Price of Service for Consumers
-
The price of health care services for consumers is based on two things: If the consumer is covered by insurance, the expense for the service is based on whatever price was negotiated between the hospital and insurance company. If the consumer is not covered by insurance, the cost for consumers is based on whatever price the hospital determines. Arthur Garson and Carolyn Engelhard, authors of the book “Health Care Half-Truths,” explain how people have far less bargaining power than insurance companies when it comes to negotiating the cost of health care services.
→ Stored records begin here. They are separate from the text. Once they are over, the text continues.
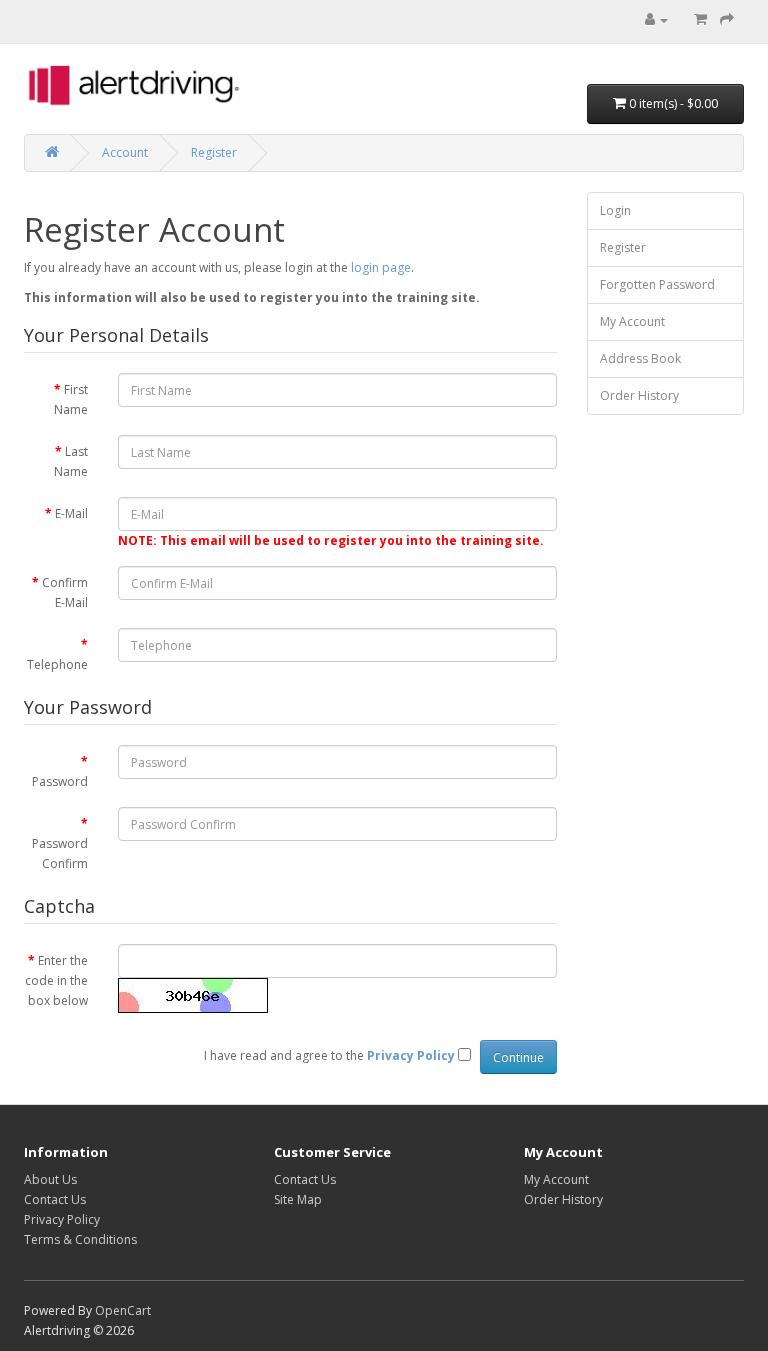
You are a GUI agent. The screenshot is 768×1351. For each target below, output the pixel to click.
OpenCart (123, 1310)
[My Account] (656, 19)
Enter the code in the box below (56, 980)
Thus, consumers without insurance pay more for these services or they go without care.
Pricing of Goods and Services
-
The cost of the negotiated goods and services depends on patents and the length of time the product has been on the market. For instance, if a new prescription drug is introduced on the market and has a patent, its cost will be exponentially higher than 20 years from now. The price is also influenced by basic rules of supply and demand. A common, routine checkup that every physician knows how to perform will be less expensive than a brain surgery that only a few doctors can perform.
Who pays the bill is a third factor: if a manufacturer knows their product’s sale will be covered by Medicare, they can charge a higher price, knowing the customer can pass the full cost to the government. Roger LeRoy Miller, author of “Economics Today: The Micro View,” explains this overuse of service as a result of the government paying for Medicare as one reason for the high cost of American health care.